Dicen que el paso del tiempo lo cura todo. Que incluso ayuda a olvidar los malos momentos. Eso dicen. También que el cuerpo echa costras y que el dolor que ha podido partirte el alma termina transformándose en algo pasajero que solo asoma en fechas concretas, como los aniversarios. Eso dicen. Lo cierto es que nadie más que uno sabe cómo se ‘asimilan’ las ausencias o se hace como que se ‘asimilan’. Nadie más que uno puede ser capaz de conseguir que el dolor por la pérdida de un ser querido camine cual sombra en el resto de nuestras vidas, formando una tela invisible que en ocasiones, sin saber por qué, se rompe y te hace llorar en silencio, porque las penas en silencio se llevan mejor, por eso de que no tienes que andar explicando al otro lo que sientes, lo que sufres, lo que en ese momento ha hecho que reventaras en mil pedazos.

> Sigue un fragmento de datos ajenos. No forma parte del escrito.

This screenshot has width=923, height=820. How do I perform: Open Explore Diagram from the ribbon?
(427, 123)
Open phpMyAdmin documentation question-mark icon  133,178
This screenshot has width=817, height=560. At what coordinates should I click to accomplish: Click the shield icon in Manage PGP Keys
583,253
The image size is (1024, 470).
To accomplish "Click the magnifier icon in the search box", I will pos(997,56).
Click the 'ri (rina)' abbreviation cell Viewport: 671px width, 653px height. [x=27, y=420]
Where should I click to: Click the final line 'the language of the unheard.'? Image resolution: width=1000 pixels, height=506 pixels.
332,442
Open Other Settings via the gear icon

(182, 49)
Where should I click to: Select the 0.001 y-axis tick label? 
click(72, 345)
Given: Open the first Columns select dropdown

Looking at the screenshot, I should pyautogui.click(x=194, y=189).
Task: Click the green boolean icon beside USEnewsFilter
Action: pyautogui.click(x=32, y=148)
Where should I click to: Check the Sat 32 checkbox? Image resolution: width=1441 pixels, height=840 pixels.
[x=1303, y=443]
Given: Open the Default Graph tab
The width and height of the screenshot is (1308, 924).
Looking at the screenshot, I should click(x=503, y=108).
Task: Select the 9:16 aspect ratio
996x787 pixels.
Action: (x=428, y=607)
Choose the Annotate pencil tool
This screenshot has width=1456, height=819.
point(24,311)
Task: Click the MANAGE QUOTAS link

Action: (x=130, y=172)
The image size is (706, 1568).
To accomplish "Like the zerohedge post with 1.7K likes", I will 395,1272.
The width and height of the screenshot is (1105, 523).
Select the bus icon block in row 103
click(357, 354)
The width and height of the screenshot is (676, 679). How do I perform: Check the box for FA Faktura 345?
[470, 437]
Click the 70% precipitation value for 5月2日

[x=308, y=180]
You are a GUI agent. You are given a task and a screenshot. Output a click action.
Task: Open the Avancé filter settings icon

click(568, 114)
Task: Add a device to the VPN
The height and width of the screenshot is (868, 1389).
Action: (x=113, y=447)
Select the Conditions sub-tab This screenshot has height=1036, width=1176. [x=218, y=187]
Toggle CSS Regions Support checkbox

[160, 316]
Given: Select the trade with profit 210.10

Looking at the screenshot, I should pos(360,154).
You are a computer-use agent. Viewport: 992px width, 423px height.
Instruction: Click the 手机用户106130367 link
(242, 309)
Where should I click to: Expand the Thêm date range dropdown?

La ausencia de un ser querido nadie la suple. Dicen que hay que aferrarse a la fe. A veces funciona. Otras, el cúmulo de interrogantes llega a causarte tal agobio que ni recurrir a esa fe calma el vacío que se crea en tu interior. Cuando falta un ser importante en tu vida, una pieza clave, tan clave como para haber sido tu referente durante el tiempo que te acompañó, resulta complicado encontrar esa fórmula que aporte la serenidad, la paz y la normalidad quebrada. Porque la vida deja de ser la misma, deja de ser normal, deja de ser esa receta perfecta con sus defectos y virtudes en la que todos los ingredientes casaban.
Ya nada es igual, todo cambia desde el momento en que por un acto irracional tecleas los números de un teléfono que nunca va a ser descolgado por esa persona a la que insistes en escuchar o cuando repones una y otra vez las palabras que dejó en un mensaje de contestador descubierto por sorpresa y que se han convertido en el mejor tesoro. El tiempo cura todo, eso dicen. Calma el espíritu, ayuda a comprender, a convivir con el dolor, con la desgracia, con la pena, con el compromiso nunca realizado... eso dicen.
Hay dolores tan profundos como humanos, tan fuertes como inesperados, tan hirientes que ni el tiempo calma, ni el tiempo domina, ni el tiempo ayuda a olvidar. Y vivimos lo que nos queda de vida sabiendo que ya no caminaremos de la misma forma, que ya no seremos los mismos, que parte de nuestra esencia se quedó en el camino sin pedir permiso para abandonarlo.
Cinco años ya, y nada vuelve a ser como antes de ese desgraciado 10 de enero ni nunca lo será.